While also messy and limited in its own ways,Tron: Catalystsuccessfully manages to build on the intrigue of the first game, and gives us a bold new take on the Grid to finally explore in full in the process.
Finally Exploring Arq
Set some time after Identity, Catalyst follows Exo, a Courier Program caught in a glitch that grants them the power to ‘loop’ – travel back in time and change their actions. Pursued by the tyrannical Core guard Conn, Exo has to use their time loop abilities to raise a resistance against Core, while also working to prevent the incoming Glitch Storm that could spell the end of the Arq System itself.
The game assumes you’ve played Identity, and has multiple returning characters and plot threads.
You’re free to explore various sandbox maps in Arq, from the Vertical Slice city to the ravaged Outlands, and along the way you need to make use of your time loop abilities (and other skills you pick up later in the game) to complete missions for your would-be allies.
Though it isn’t a roguelike, the flow of its combat and how you acquire new abilities from allies who you quickly come to care about far more than Exo makes it feel very Hades-esque.
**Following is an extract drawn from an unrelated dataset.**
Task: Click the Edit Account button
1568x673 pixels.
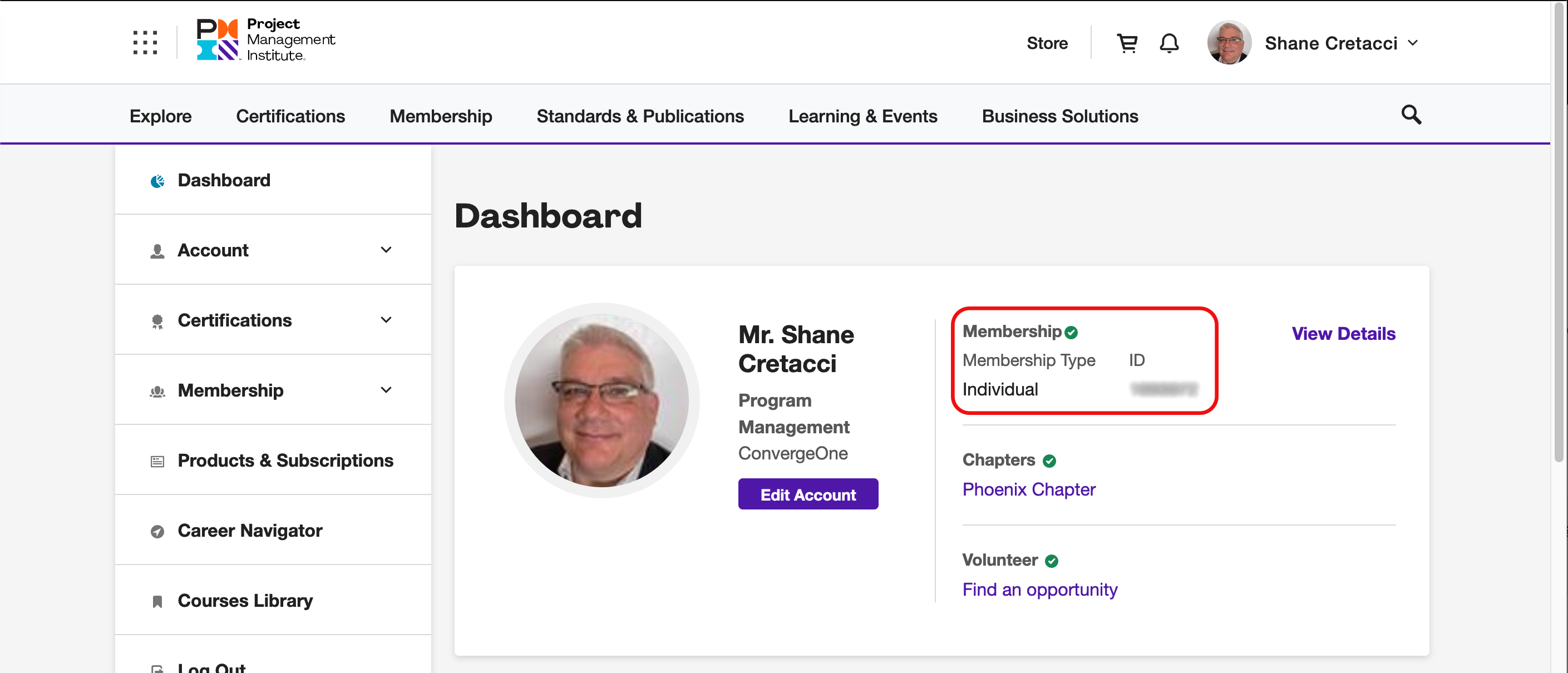Action: [807, 494]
Unfortunately, that comparison isn’t particularly flattering for Catalyst.
Despite having open maps and time-bending powers to play with, Catalyst holds your hand to a fault. While you may loop back and restart an area’s events almost whenever you like, there’s zero experimentation to Exo’s powers – you simply don’t interact with the loop mechanic at all until the game tells you to, and that’s usually at the end of an act after an endless chain of objectives that are simply heading to map markers and pressing a button when you get there.
The combat is even more egregious. It tries to recreate the fast-paced disc warsTronis known for, but ‘clunky’ would be underselling just how terrible it feels. Enemies frequently get stuck in scenery or simply stop reacting, and those that don’t glitch out have tanky walls of HP. There’s no impact to your attacks – enemies simply keep going until they die, with no reaction to you putting a disc through their faces.
The only way to make the combat passable is to unlock the upgrade that turns parries into instant kills. Once you’ve unlocked that, most fights are over in seconds, and you don’t need to worry about silly things like ‘dodging’ or ‘strategy’. I even took out the final boss in a matter of seconds this way.
Light cycle battles are seamlessly integrated into the levels’ more open areas, and are great fun. So long as the NPCs don’t get stuck on the scenery, which they frequently do.
A Bit BASIC
But the combat, and even the story, aren’t the star of Tron: Catalyst – it’s the setting itself. The Arq Gridis a fascinating world, and manages to offer a new take on the neon-drenched Grid while still feeling undeniably faithful to Tron. There’s clearly a lot of love for the series here, while also expanding on its mythology. I particularly loved one side-quest that has you explore Vertical Slice for escaped bits, with the reward being one following you for the rest of the game, happily chirping away with “Yes” and “No”.
The maps aren’t the biggest, but they each feel unique and offer their own obstacles; the checkpoints in Vertical Slice limit your actions less you trigger a security alert that prevents you from looping, while the Core stronghold is more of a stealth area as you disguise yourself as one of them.
Fortunately, Catalyst sows a lot of seeds for a potential third part, so there’s hope we’ll get to see even more of the system in the future.
I’m eager to see where Bithell Games goes with a third game. Catalyst’s story might have been serviceable at best, but its cast of characters have potential to become something very special when they’re not being reset by time loops every few minutes. Unfortunately, we never get to see this come to fruition in Catalyst, as the story wraps itself up and the credits roll with nothing of note really happening.
Tron: Catalyst’s fatal flaw is that it plays everything overly safe, and never rises too far above ‘fine’. It’s terrified of you getting lost in an excellent world that could have been ripe for exploring, and its systems aren’t developed enough to make combat or looping ever feel engaging. It never quite shakes off the feeling of being a budget Hades; it’s, at the very least, a fine way to kill a few hours, even if you forget about it immediately after.